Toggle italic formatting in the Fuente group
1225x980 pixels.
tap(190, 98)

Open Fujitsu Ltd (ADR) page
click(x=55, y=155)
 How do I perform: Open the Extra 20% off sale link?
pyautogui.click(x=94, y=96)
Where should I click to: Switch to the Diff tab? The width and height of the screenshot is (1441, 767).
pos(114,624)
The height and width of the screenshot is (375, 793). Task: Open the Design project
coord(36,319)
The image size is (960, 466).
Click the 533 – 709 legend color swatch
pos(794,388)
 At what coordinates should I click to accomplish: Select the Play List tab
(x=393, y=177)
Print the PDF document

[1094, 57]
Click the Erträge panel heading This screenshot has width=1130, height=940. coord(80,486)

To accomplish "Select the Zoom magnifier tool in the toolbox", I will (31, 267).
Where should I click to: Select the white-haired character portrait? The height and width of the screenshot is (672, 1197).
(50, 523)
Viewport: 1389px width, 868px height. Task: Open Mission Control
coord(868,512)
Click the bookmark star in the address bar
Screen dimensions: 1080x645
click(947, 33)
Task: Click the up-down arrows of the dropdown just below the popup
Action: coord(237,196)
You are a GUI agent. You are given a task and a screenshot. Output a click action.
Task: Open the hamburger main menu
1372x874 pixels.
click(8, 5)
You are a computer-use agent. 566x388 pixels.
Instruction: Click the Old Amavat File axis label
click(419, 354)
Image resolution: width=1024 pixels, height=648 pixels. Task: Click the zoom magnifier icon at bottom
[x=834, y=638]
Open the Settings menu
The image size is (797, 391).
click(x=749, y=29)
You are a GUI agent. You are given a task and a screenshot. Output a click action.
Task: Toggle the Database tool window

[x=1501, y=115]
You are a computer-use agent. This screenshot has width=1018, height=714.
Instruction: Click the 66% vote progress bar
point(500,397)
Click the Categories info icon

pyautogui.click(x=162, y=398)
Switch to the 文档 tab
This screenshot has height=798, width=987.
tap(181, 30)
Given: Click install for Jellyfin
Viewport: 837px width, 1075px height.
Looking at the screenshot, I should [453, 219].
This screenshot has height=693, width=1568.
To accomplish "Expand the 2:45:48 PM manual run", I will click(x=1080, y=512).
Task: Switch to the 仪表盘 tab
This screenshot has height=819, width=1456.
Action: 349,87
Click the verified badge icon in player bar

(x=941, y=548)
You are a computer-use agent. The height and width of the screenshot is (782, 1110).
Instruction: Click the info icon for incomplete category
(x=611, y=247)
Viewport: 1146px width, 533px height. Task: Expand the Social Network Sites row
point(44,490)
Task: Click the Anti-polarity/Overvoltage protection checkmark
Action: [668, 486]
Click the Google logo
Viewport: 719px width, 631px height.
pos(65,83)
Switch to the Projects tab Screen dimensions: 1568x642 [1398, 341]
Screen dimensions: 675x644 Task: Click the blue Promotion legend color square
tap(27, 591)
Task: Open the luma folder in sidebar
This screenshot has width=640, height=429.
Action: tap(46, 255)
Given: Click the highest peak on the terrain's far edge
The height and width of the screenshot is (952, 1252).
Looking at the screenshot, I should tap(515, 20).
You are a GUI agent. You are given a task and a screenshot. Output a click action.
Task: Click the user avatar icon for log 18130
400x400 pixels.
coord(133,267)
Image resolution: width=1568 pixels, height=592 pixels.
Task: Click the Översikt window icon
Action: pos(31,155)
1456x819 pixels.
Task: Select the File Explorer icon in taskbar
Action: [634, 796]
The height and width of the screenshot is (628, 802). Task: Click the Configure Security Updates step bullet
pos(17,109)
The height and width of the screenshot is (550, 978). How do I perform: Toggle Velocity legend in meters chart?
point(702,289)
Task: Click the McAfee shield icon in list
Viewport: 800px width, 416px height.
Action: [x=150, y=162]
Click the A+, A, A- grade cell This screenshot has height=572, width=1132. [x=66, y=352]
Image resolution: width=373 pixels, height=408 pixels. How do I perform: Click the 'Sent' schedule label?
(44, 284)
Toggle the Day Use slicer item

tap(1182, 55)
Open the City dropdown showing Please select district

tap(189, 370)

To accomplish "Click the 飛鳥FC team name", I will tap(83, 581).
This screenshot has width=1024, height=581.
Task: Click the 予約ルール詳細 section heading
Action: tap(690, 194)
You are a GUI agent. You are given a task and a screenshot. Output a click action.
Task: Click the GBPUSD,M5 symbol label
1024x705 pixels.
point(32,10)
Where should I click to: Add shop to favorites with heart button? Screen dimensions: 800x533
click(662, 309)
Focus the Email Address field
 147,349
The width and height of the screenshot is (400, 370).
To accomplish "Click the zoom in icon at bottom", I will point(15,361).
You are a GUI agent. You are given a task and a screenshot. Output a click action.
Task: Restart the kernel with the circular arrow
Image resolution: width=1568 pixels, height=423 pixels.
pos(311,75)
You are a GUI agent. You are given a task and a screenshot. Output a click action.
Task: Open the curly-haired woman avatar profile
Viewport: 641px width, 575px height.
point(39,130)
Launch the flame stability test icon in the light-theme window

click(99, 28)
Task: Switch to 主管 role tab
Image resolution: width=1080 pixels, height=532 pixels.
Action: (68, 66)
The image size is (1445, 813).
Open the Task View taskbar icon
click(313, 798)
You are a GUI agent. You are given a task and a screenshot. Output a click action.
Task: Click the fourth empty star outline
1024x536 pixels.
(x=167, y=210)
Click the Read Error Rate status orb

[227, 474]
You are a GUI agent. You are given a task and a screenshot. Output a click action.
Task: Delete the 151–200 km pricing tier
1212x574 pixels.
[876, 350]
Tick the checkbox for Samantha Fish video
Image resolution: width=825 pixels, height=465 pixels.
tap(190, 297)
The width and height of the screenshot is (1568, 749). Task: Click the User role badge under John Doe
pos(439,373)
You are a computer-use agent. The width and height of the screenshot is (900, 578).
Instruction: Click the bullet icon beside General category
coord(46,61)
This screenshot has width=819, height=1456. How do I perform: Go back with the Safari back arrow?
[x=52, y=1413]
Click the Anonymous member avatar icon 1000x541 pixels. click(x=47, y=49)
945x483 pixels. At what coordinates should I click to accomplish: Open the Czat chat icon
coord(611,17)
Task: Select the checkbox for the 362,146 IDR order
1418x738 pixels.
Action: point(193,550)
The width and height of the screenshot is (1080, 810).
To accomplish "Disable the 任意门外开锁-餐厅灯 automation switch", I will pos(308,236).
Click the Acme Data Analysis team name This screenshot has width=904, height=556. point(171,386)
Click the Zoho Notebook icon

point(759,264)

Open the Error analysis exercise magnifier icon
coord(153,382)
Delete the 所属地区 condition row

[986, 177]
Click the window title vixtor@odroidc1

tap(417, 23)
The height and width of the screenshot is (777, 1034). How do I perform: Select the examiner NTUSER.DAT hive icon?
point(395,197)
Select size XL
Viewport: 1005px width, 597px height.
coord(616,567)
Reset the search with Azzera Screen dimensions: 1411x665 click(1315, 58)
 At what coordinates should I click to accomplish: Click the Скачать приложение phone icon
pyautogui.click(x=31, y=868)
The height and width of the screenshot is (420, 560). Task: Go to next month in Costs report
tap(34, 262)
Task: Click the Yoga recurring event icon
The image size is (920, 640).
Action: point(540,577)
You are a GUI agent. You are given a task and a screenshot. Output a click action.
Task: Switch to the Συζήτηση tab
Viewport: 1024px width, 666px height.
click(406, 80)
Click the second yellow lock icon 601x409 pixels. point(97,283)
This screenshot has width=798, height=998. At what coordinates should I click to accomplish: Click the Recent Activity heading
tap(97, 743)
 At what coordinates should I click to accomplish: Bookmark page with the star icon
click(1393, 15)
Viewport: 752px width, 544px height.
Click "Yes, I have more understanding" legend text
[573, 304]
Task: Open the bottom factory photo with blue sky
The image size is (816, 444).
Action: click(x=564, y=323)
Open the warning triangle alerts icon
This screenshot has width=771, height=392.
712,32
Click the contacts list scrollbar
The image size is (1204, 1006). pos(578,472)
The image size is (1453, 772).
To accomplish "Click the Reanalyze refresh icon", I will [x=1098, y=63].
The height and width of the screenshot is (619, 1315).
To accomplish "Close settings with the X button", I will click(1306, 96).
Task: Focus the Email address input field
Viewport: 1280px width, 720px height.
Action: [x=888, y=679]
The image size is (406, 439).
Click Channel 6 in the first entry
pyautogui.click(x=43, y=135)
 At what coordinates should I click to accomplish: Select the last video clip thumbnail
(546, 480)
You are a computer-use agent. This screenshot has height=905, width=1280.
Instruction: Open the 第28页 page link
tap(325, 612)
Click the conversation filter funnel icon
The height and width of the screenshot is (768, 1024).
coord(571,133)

◇ ◇ ◇ ◇

**WHAT THIS TASK INVOLVES:**
The answer consists of every line above in which the word "avatar" occurs.

**OUTPUT OF THE EXERCISE:**
Task: Click the user avatar icon for log 18130
Task: Open the curly-haired woman avatar profile
Click the Anonymous member avatar icon 1000x541 pixels. click(x=47, y=49)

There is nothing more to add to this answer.